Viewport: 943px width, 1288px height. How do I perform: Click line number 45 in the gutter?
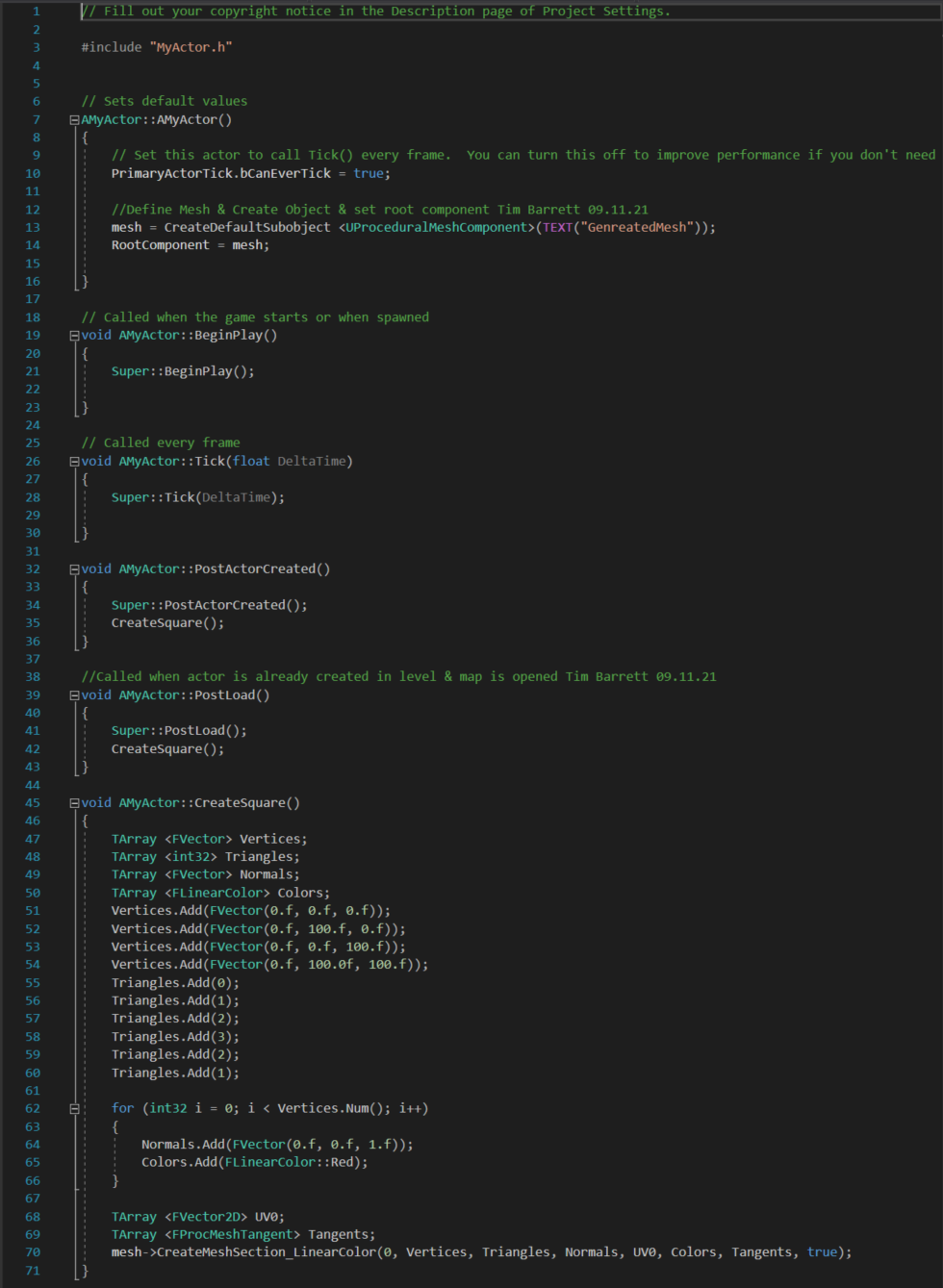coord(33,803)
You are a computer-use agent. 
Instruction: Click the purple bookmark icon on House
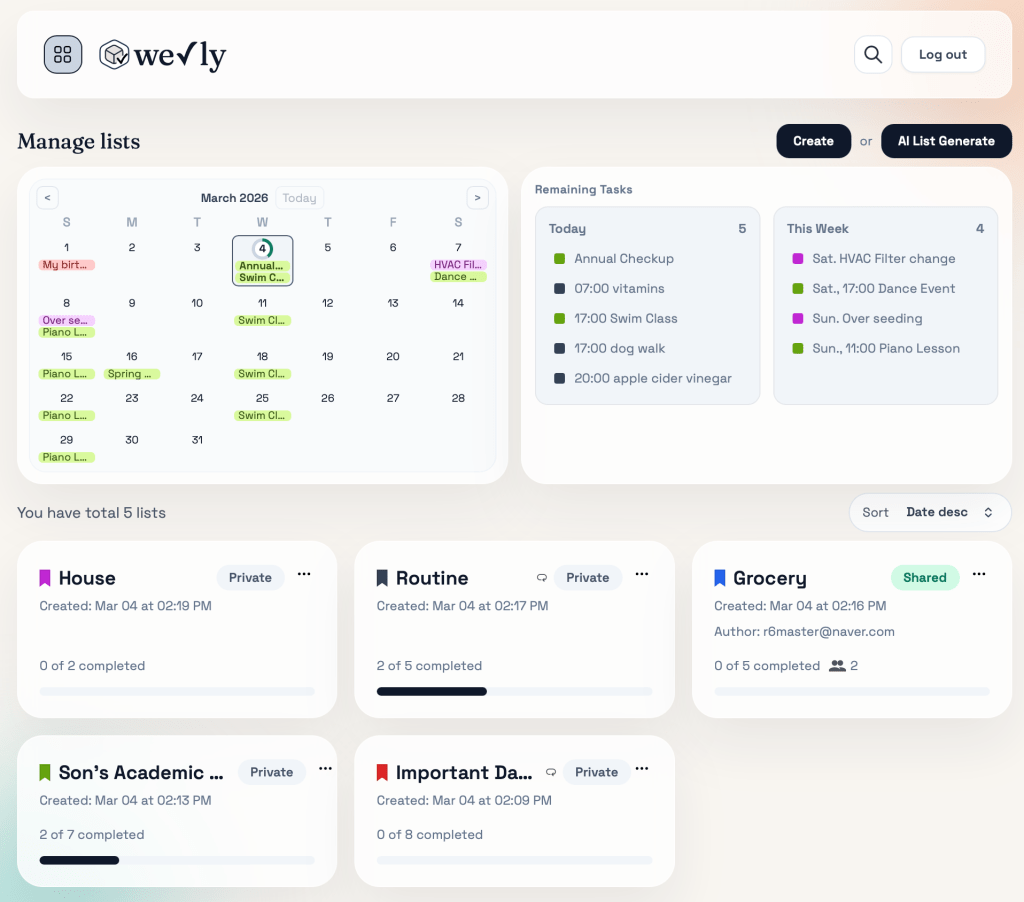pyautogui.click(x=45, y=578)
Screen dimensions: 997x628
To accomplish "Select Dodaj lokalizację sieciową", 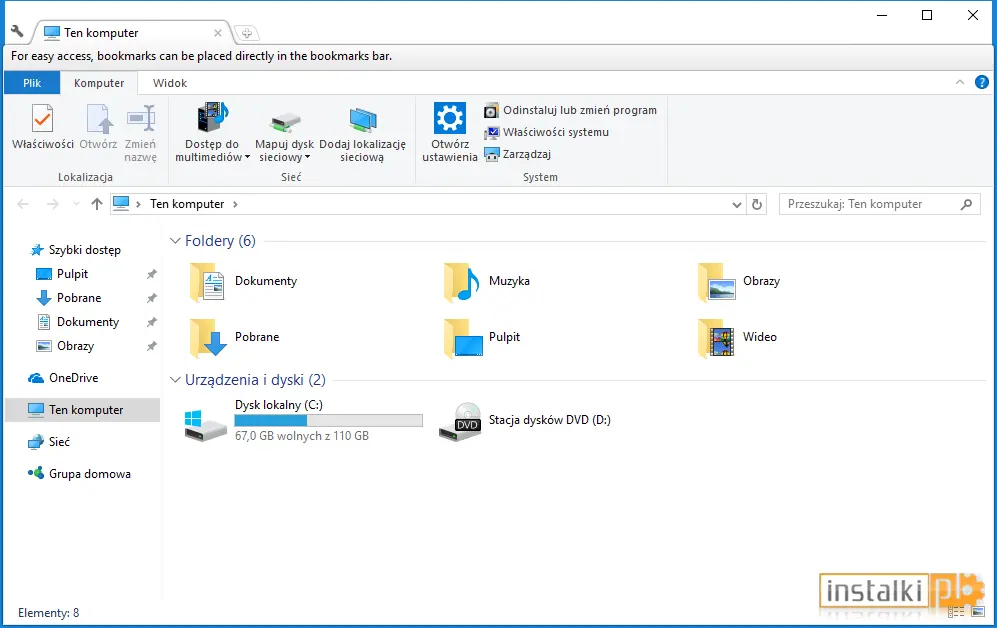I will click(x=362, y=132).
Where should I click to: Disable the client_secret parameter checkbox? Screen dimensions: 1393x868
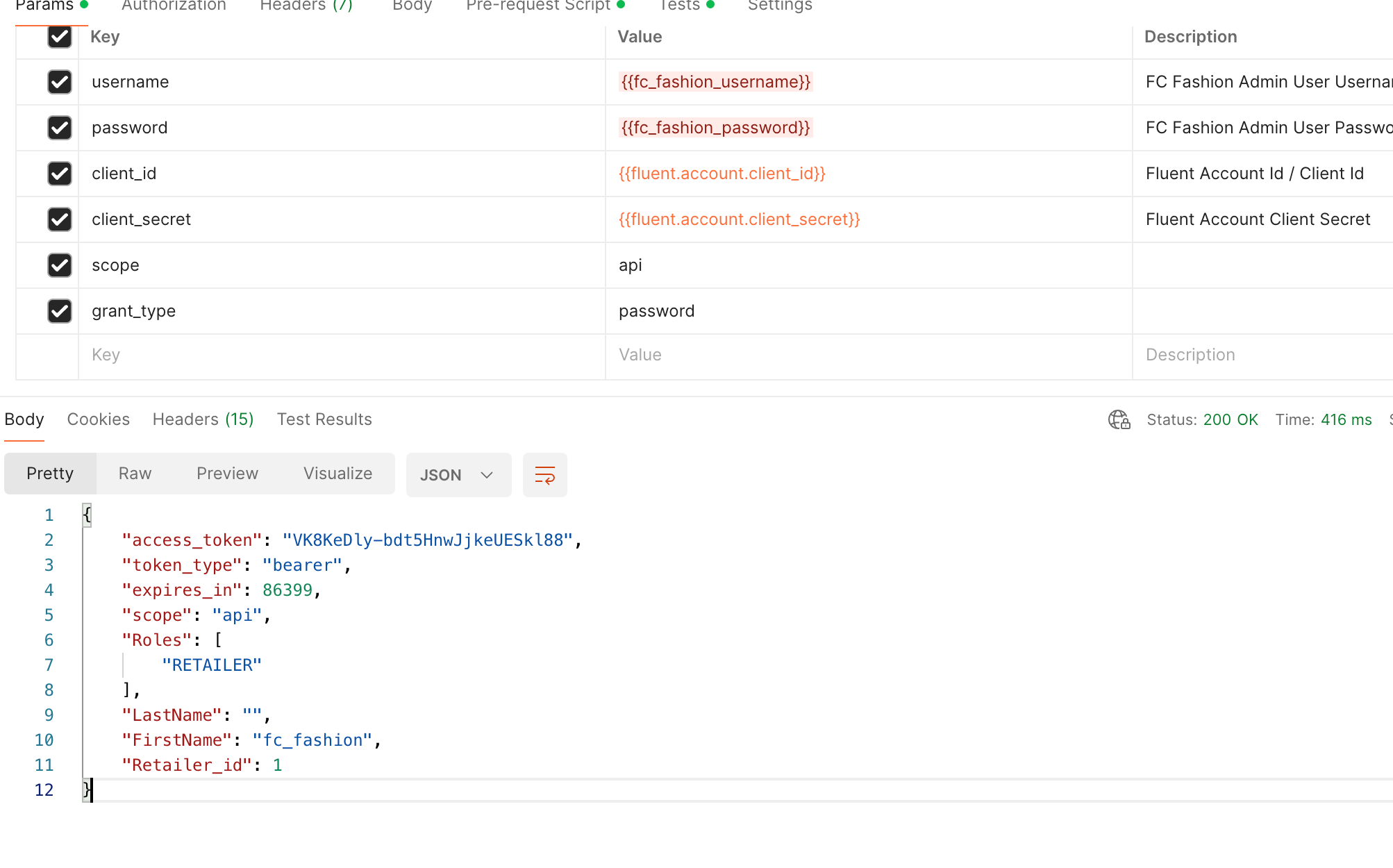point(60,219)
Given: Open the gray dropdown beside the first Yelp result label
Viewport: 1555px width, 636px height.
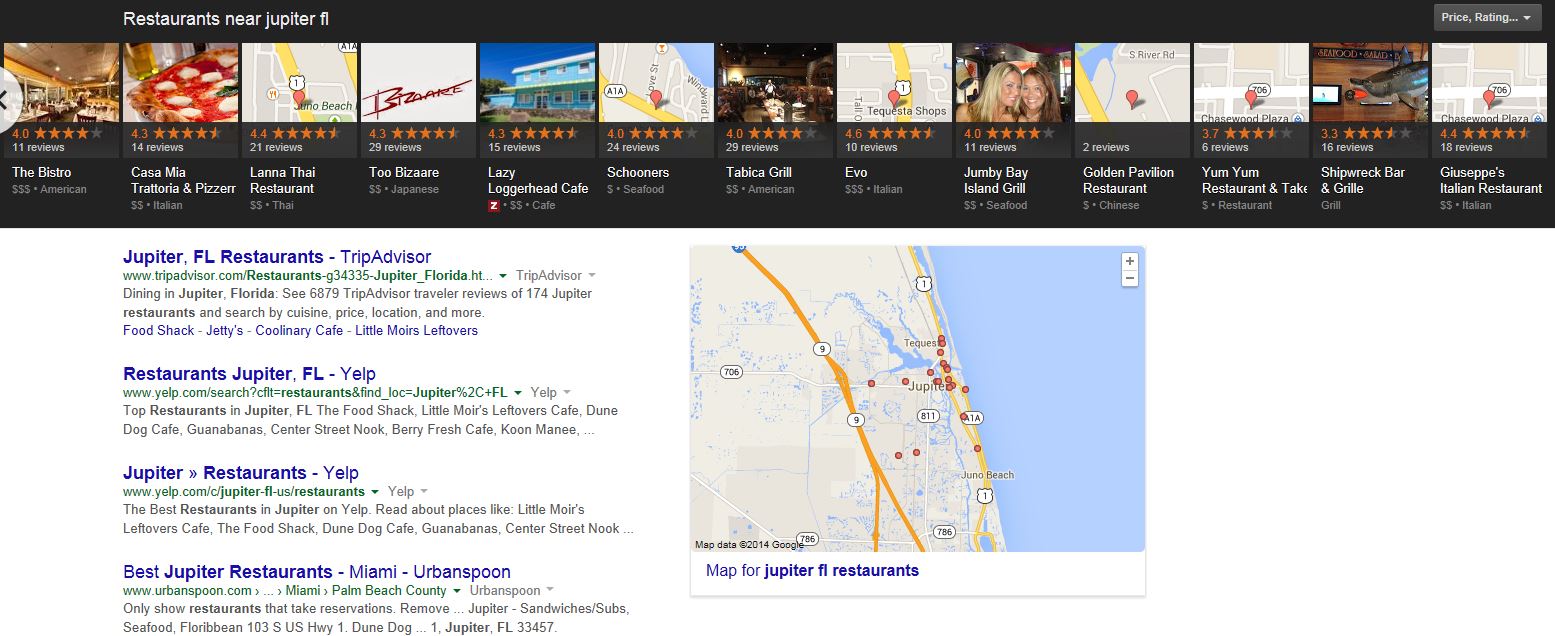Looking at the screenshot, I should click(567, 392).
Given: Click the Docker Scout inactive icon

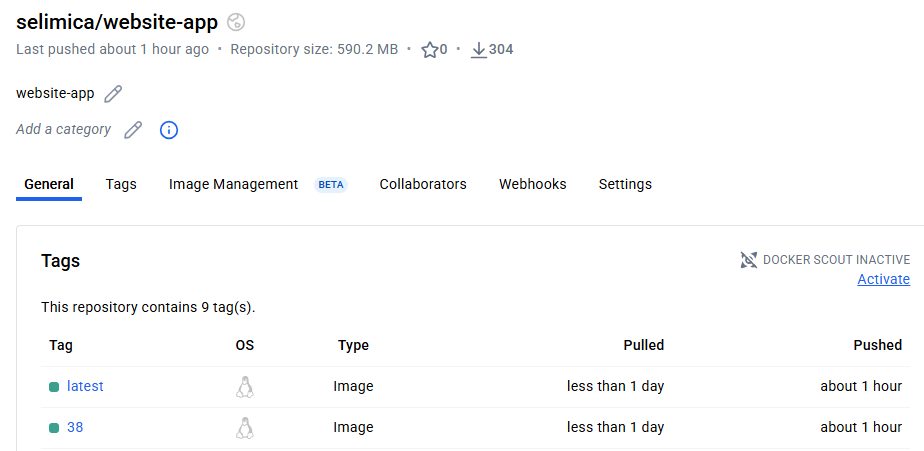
• • • • • • •
* _Directive_: Can you reproduce the entries word for word, from the very start through the line that contains "pyautogui.click(x=45, y=578)", including both ends and leaving out the pictures?

* _The response_:
Viewport: 943px width, 1288px height. How do I perform: Click line number 45 in the gutter?
coord(33,803)
You are a computer-use agent. 
Instruction: Click the purple bookmark icon on House
pyautogui.click(x=45, y=578)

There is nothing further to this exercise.